In this year’s Ashes series, Watson has only managed to score 13, 46, 30, 20 and 19 as an opener and has always been the first one to be dismissed every time he opens the batting with Chris Rogers.
LBWs have been Watson’s downfall throughout the Ashes, but despite working on the problem in the nets, he still seems unable to break the habit.
“From my personal perspective, it’s been a really disappointing three Test matches so far,” Watson said. “To be able to get the starts and get the things going and then not be able to capitalise on that has been extremely annoying. I’ve been working hard on one thing in particular where the ball is seaming back to try and give myself the best chance of being able to get through a ball like that.
“It’s probably been the first time really in my career that I feel like I’m actually batting well, but I’m not getting the results that I know I can get. Of course it’s been extremely frustrating, especially batting with Chris, I’ve felt like we’ve been able to get a really good bond together opening the batting. But I haven’t been out there long enough to be able to build a really big partnership together with him.
“I certainly do love opening the batting in all forms of the game. But even in the second innings I absolutely do understand the thought process behind it [moving down to No.4]. I also haven’t scored the runs as an opener as well in these three Test matches to be able to continue to feel like I’m doing a competent job at the top of the order. In the end, I’m happy to bat anywhere, I’m happy to play anywhere to be part of an Australian team that is certainly moving forward.”
Watson recently resumed his duties as an all-rounder after taking a temporary break to avoid succumbing to any injuries and noted that he was extremely grateful to have been able to share the new ball during the second innings of the second Test at Lord’s.
“To be able to take the new ball in the second innings at Lord’s and come on pretty early, my role is probably changing a little bit,” he said. “But any way I can try and evolve and try and contribute to the team is the most important thing for me. I am trying to take wickets by being patient but also trying to work the batsman over. One of the outcomes is to keep it really tight.
“I’m not sure that opening the batting and bowling 20 overs in a day would be possible. If that was what the team wanted me to do I would do it to the best of my ability. The way my body is continuing to go and the way I am bowling at the moment I feel that is not too far away. Michael [Clarke] has been looking after me in the three Tests by not bowling me at certain times when we are about to go in to bat again. The way he has been looking after me has been excellent.”
However, Watson has also been having a difficult time off the field as well as former coach Mickey Arthur claimed in his legal documents that captain Michael Clarke saw Watson as a “cancer” on the national team and that there are “major tensions” between the two men.
“It didn’t particularly worry me too much,” Watson said of the leaking of Arthur’s documents. “It’s something that’s happened in the past … things that were in and around the team through that period of time of about a year certainly weren’t that great but as I said this is an exciting time for me in my cricket career to be able to have Darren Lehmann doing an amazing job of bringing everyone together.
“For me this is the most enjoyable time I’ve had within the Australian team for a long, long time, so those things … if things hadn’t evolved the way they had within the team then it probably would have affected me more but how excited I am about being involved in the Australian cricket team at this point in time that’s all in the past and we’re all moving forward.”
Watson also admitted that he hit the lowest point of his career and even pondered over his Test future after being axed for the third Test against India in Mohali due to the ‘homework-gate’ scandal.
However, with Darren Lehmann now in charge of the national team, Watson revealed that the dark thoughts had all but vanished from his mind.
“How he coaches is how he played the game, to make sure you really enjoy the game,” Watson said of Lehmann. “He played with freedom.
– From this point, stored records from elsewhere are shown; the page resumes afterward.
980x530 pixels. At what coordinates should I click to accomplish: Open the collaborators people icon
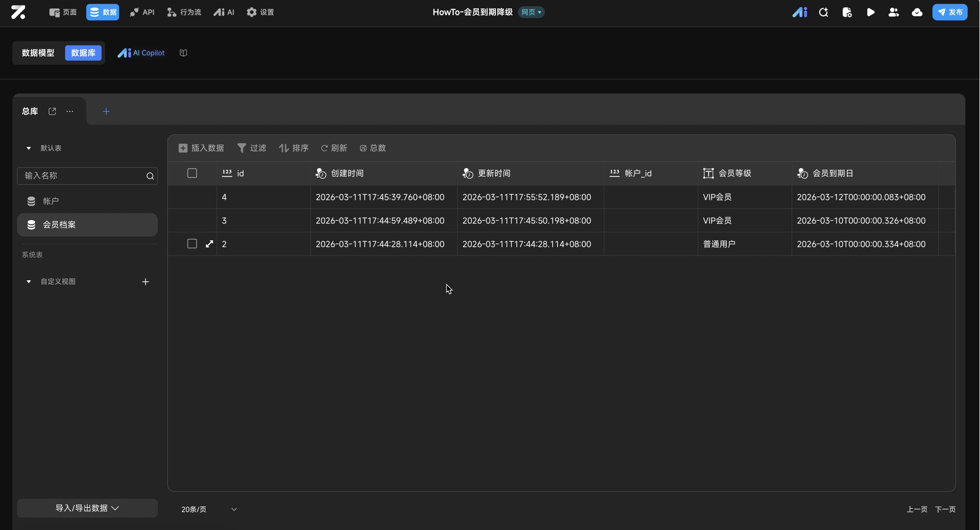point(893,12)
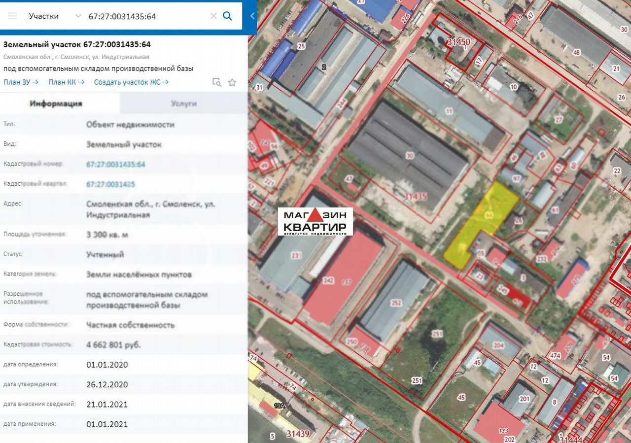The image size is (631, 443).
Task: Click the zoom-to-object icon
Action: click(x=217, y=82)
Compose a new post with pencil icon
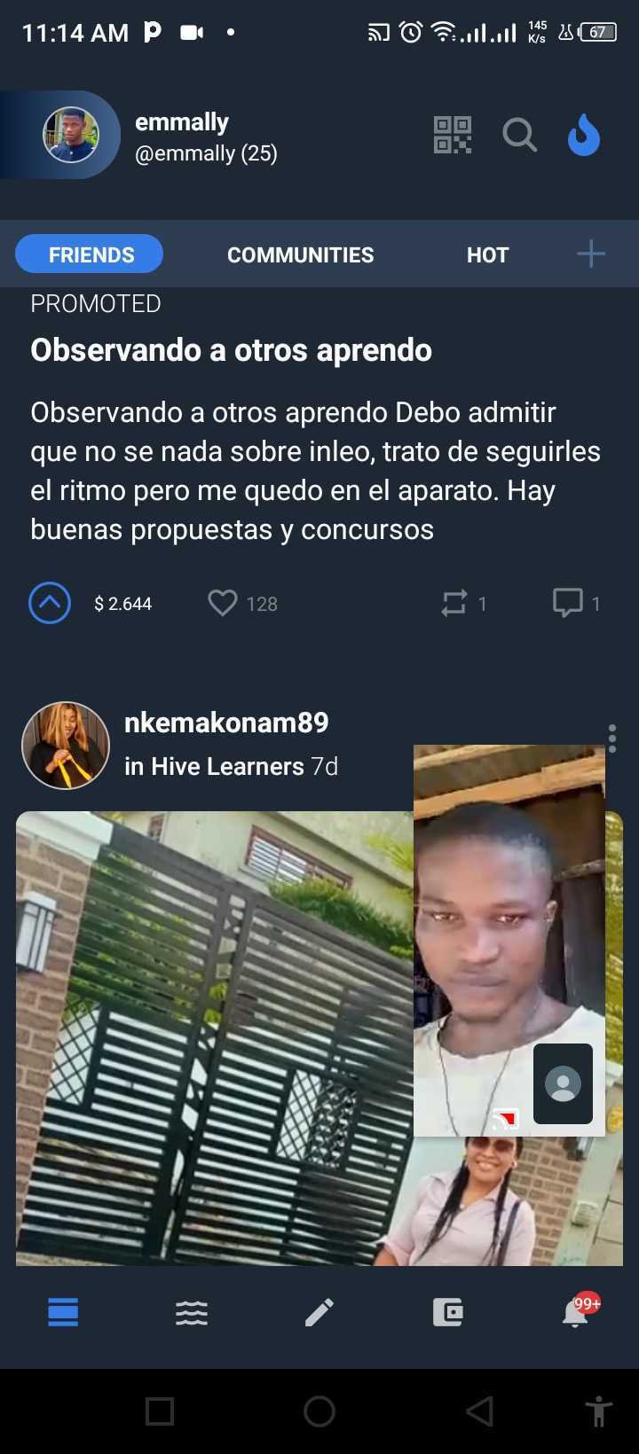 point(320,1312)
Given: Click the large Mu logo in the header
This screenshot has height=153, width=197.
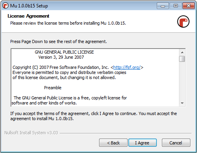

I always admired the way Darren did play the game. He got the most out of his talent and was always extremely exciting to watch. He always made the game go forward the way he played. That’s how he saw the game and that’s how he is as a coach and that’s how I am as well I suppose.
“That’s the cricket environment I got brought up with when I first started around the Australian squad. It drifted a little bit for a period of time but we’ve certainly got that back again now that Darren has taken over. People feel like they’re instilled with a lot more freedom to be able to go out there and express themselves and have fun doing it.”